The model of intellectual change hinted at in that sentence is, I think, the most stimulating aspect of this very stimulating book. Historians like to make history into a game of Cluedo: to identify a ‘pre-modern’ phenomenon and then ‘discover’ those responsible for killing it (usually some heroic philosopher or group of thinkers). Hunter, by contrast, subtly develops a model of intellectual change in which what he calls ‘a kind of cultural osmosis’ plays a crucial role. Change, he argues, often occurs not because something is unquestionably repudiated, but because it gradually falls off the cultural radar or moves into a completely different cultural domain (Hunter briefly charts the shift of magic into the realms of poetry and fiction in the early 19th century). The history of such change is difficult to write: it is effectively an attempt to write the history of increasing silence. It is to Hunter’s great credit that he has made such a thought-provoking attempt to do just that.

Undoubtedly, some will challenge his model. Hunter goes against several historians by questioning whether political allegiance played a significant causal role in what he calls ‘attitudinal change towards magic’; those historians will no doubt reply that all the deists and freethinkers that he mentions were Whigs. In fact, it would have helped Hunter’s case for the apolitical nature of intellectual change if he had been slightly less Anglocentric in his approach. After all, the scholarly critique of superstition was not developed primarily in England but was appropriated by the deists from Continental writers such as the Dutchman Anton van Dale, about whose influence in England it would have been good to hear more.

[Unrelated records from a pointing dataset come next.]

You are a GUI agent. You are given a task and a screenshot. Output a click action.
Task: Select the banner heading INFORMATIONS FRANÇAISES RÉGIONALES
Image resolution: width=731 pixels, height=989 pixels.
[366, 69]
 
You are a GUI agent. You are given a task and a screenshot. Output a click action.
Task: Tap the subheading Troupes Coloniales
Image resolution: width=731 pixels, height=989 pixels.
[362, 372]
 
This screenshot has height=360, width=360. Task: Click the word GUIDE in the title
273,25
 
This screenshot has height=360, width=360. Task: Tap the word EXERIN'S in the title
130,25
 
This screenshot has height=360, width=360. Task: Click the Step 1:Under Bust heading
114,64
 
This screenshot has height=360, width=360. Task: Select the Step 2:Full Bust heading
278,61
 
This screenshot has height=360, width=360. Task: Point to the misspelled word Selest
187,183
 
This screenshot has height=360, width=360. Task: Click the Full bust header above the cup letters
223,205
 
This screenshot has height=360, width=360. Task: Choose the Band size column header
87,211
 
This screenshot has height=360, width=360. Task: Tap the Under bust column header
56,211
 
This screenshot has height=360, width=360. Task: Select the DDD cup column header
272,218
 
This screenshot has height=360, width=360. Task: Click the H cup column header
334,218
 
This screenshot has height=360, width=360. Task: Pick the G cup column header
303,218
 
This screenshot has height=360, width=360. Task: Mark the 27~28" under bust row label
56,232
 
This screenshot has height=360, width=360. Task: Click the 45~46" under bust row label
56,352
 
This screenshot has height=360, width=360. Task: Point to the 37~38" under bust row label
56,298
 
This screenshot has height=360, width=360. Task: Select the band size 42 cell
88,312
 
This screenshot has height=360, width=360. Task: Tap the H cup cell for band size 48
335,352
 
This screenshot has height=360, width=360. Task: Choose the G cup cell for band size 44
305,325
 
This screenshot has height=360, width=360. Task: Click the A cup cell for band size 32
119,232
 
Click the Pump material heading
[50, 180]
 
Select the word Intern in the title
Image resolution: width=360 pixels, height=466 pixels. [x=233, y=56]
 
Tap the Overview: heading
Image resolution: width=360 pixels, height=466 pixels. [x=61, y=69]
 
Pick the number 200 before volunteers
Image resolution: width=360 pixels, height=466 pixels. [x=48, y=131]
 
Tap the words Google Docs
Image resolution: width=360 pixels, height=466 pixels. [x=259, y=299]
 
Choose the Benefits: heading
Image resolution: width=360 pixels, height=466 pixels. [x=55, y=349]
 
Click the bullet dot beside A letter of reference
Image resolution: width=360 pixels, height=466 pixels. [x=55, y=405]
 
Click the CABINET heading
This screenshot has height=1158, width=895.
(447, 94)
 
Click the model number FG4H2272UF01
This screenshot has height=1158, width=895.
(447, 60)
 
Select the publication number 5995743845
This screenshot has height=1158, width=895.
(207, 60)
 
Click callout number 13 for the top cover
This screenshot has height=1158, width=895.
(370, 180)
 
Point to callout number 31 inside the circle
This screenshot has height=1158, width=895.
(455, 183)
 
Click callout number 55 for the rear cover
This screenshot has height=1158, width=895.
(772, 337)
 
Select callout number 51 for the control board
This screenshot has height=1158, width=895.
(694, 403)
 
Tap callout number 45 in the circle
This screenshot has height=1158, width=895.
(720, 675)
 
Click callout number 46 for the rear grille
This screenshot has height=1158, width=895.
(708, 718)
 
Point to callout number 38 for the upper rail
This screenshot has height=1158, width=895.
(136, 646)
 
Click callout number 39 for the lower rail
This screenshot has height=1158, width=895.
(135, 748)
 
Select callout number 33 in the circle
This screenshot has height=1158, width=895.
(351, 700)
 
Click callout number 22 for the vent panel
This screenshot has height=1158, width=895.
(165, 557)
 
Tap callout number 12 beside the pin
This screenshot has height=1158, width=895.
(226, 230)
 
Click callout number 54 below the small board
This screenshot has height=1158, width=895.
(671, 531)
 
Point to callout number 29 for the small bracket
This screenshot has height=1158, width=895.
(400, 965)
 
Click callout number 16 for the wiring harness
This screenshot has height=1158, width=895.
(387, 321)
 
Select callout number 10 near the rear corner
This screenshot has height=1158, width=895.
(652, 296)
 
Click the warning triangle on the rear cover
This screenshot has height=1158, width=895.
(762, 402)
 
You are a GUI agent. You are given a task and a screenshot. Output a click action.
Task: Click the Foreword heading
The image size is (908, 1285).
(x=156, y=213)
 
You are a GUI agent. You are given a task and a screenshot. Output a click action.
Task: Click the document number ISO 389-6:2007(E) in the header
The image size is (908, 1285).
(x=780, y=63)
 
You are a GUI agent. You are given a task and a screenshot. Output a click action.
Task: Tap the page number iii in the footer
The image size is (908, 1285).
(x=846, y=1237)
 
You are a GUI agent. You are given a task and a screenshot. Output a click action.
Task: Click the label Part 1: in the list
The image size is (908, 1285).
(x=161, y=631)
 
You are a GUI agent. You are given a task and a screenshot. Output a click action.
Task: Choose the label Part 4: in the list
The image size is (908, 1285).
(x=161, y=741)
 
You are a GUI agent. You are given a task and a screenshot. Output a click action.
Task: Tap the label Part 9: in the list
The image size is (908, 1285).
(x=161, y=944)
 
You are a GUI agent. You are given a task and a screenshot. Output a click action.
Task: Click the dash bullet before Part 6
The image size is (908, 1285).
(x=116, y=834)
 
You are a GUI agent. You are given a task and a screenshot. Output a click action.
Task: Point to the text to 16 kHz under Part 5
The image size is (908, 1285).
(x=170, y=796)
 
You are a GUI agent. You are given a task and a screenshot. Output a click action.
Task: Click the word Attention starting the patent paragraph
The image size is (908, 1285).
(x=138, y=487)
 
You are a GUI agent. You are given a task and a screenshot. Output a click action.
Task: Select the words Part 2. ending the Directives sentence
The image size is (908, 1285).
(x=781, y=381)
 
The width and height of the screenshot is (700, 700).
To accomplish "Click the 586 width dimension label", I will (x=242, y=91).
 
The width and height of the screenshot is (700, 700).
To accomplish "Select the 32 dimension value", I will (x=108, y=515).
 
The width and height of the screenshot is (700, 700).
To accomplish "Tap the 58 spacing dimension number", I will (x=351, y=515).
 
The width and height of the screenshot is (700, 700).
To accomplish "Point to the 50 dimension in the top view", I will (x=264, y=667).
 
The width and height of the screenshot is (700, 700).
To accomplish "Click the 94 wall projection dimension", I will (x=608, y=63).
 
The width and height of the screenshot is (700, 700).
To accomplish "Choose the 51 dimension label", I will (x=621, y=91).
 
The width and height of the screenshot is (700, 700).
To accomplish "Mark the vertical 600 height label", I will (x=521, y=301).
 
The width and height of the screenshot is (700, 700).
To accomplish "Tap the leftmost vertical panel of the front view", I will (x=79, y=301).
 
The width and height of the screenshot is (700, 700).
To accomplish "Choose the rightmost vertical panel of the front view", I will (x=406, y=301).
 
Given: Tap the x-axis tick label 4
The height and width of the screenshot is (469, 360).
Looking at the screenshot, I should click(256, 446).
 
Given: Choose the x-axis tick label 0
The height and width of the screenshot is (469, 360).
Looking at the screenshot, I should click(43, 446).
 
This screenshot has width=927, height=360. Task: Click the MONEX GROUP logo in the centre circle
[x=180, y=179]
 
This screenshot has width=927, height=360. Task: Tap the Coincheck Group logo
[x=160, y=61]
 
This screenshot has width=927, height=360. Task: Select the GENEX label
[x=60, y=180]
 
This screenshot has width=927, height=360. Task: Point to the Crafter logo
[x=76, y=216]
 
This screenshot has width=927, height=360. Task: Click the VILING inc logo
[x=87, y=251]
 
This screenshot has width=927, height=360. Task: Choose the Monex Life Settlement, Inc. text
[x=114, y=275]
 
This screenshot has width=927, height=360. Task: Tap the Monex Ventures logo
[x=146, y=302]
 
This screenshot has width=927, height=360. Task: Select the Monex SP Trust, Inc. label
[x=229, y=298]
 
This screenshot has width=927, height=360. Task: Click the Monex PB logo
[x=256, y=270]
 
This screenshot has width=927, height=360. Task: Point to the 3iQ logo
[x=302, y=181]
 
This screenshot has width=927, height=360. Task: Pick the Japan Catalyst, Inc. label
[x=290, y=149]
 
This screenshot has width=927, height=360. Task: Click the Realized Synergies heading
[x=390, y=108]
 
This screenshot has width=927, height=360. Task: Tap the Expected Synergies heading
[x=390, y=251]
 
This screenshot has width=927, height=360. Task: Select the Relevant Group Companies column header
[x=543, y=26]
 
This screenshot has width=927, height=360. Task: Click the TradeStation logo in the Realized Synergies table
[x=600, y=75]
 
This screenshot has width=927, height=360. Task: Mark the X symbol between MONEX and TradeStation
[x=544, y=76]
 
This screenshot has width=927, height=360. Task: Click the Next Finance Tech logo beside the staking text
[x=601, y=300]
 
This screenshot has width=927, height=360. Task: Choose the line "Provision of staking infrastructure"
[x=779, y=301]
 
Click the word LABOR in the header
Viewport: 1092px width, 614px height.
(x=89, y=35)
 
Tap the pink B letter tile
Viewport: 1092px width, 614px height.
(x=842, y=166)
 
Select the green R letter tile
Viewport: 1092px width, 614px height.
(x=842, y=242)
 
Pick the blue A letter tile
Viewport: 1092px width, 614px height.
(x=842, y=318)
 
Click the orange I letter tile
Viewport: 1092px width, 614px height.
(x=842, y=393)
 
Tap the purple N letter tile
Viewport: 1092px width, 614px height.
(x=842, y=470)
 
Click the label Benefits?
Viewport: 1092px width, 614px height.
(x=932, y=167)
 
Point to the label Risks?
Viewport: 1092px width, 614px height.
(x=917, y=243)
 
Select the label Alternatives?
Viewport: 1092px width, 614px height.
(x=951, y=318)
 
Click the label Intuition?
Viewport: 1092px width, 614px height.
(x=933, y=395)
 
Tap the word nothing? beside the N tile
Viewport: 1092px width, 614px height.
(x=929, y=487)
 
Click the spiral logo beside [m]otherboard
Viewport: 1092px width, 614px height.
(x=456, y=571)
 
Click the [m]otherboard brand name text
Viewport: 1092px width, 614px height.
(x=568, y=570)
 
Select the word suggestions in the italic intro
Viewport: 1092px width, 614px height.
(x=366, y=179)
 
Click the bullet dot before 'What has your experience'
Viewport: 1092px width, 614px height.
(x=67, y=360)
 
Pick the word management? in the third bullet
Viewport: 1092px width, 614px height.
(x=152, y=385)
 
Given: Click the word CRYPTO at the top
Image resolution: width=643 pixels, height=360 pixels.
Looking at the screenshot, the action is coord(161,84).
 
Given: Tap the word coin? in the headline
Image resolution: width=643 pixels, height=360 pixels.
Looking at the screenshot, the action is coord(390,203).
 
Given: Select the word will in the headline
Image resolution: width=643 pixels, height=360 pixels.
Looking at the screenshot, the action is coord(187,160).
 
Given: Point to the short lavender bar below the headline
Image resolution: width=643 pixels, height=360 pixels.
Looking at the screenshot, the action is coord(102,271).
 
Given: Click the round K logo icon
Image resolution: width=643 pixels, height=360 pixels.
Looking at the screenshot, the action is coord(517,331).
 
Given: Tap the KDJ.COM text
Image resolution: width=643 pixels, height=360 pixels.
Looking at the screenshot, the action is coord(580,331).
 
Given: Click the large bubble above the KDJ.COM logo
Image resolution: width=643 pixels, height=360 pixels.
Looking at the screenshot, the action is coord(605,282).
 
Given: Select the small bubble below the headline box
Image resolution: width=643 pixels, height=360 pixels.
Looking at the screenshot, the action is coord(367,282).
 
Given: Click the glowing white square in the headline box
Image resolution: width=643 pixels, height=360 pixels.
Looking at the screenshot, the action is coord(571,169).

For my own part, I think that a developing sense of cultural elitism perhaps played a slightly more important role than Hunter is willing to admit. Again and again, his sceptics seem to mock the credulity of the common people. On one occasion we even find the freethinker Robert Molesworth treating a Scottish advocate of second sight, Martin Martin, with the cruellest snobbery: ‘I knew this poor ignorant Martin, & one day exposed him so much to the ridicule of very good company (whither he was brought to dine) … that he never afterwards durst appear again in that company.’ Such elitism is an element of the so-called ‘Enlightenment’ that historians still find somewhat uncomfortable, but scholarship is increasingly revealing that it played an essential role in 17th- and 18th-century intellectual change and the growing contempt for ‘superstition’ and the ‘occult’.

It should be clear that I am deeply excited by this book and the debate it is sure to stimulate. In forcing us all to think more critically about the ways in which intellectual and cultural change happens, Hunter has again made a major contribution to the history of early modern Britain.